Valter Borsato

Born in Verona in 1962, Valter Borsato started painting around the age of 15: following his instincts and being self-taught, he mostly painted landscapes and figurative works.


Dna cm 70x50, olio su tela

In the seventies he took part in a series of events and competitions. In 1979 and 1980 he organized two personal exhibitions in his hometown. Suddenly, at the age of 22, he stopped painting, because some personal events and new interests - including zoology studies - took the upper hand over art.
Frequenting the Natural History Museum of Turin, in the late 90s, he met the artist Giovanni Boffa, a pupil of F. Casorati, whom he immediately befriended. Thanks to Boffa, Borsato got closer to art and under the supervision and advice of the master (who died in 2017 at the age of 81) he started painting again and doing restoration work, participating between 2017 and 2018 in competitions and group shows.
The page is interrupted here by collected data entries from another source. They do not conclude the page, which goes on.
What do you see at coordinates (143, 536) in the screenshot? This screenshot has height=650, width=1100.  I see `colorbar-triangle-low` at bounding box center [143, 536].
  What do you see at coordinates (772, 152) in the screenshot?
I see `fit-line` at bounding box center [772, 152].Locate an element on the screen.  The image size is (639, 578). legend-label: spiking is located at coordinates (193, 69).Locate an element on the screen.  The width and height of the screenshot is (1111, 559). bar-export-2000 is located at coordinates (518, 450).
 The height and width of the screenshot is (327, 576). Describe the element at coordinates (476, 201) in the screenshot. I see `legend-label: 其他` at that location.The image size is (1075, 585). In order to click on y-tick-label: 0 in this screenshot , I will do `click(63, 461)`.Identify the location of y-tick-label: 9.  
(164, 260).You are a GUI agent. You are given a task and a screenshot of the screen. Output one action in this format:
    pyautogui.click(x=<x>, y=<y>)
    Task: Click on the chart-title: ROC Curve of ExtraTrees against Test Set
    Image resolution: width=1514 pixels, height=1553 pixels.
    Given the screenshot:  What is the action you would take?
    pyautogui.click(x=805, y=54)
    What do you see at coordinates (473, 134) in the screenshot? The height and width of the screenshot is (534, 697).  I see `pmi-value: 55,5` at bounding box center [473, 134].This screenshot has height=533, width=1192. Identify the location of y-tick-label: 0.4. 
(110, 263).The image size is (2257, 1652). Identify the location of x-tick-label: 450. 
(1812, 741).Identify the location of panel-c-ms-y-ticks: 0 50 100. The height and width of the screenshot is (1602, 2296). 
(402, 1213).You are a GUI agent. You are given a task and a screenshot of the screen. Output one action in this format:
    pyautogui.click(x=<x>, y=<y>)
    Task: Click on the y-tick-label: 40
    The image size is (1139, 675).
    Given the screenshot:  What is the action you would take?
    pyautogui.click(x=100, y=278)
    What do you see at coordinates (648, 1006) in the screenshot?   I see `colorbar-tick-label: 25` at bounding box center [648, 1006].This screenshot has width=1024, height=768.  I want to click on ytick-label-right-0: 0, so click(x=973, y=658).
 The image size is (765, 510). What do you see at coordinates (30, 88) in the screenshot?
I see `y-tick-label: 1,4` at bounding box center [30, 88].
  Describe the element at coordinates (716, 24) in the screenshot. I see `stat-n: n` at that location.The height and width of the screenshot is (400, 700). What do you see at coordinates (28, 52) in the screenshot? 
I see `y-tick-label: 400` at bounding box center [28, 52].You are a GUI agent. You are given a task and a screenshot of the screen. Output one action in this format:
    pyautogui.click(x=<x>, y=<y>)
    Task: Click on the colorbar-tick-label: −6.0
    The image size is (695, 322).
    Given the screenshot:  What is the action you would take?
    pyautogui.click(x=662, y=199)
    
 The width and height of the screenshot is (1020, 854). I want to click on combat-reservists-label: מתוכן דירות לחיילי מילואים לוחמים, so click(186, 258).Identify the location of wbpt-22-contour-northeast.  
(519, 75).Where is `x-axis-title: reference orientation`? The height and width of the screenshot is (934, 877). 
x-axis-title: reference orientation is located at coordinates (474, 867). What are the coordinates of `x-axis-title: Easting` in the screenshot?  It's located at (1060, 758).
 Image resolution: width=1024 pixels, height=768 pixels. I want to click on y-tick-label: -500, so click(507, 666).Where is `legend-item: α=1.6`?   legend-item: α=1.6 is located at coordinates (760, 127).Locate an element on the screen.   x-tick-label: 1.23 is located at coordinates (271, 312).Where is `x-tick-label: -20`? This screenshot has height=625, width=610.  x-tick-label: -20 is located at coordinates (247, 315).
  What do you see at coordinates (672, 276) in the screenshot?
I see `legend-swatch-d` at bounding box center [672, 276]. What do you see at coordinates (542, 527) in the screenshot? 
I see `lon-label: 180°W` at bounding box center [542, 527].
In March 2019 one of his works won a prize in the competition “Mother Earth” (Prato) and in October 2019 some of his paintings were exhibited at the Art shopping of the Carrousel du Louvre in Paris.

A word from the critic
Being one step away from the end and never wanting to grasp its essence as if concluding a journey was to say “end” to one’s own existence!
This can describe in a few lines the pasty brushstroke of the eclectic artist Valter Borsato who for many years, in silence, nourished his expressive path with skill and patience, obtaining a personal interpretative evolution that only now finds meaning and recognition. An evolution that first went by way of a  self-taught path, to then seek the  contamination of the great twentieth century Italian masters.
A sharp critical ability that often leads to self-harm, a careful search for the intrinsic meaning of the stroke, a metaphysical abstraction, a surreal interpretation of everyday life makes Borsato an artist beyond time. Far from the seductive modern art installations, Borsato proposes a challenging and selective art, in which the canvas and oil colors are the “beasts to be tamed”. In his canvases there is the subtle intelligence of those who do not want to talk about themselves and, in an enigmatic, surreal, elusive way, they leave traces, details, cues to those who, attracted by this sort of role-playing, want to harness it in a modern stereotype without leaving them the privilege of discovering the same. In his canvases at the same time we note the anger of a man who still seeks himself, who is aware of his own being but who shies away from being the expression of a language that evokes the mystery of the game of life. Shyness, anger, passion in a tenacious control of the lines that abandons itself in the end in a tangle of roots that express the need to be always anchored to the present.
Metaphysical? Abstract? Surreal? After all, an artist can do nothing other than let his works speak to an audience that cannot be deceived, nor seduced but only enchanted.
The spell that Borsato has managed to weave with his monocolors, with his capricious abstractions enchant the eyes of those who clamour after the  belief that there, outside in their own small garden, often made of loneliness and bitterness, there is someone who dares to paint not only to express themselves, but to interpret the need for the absolute of modern man.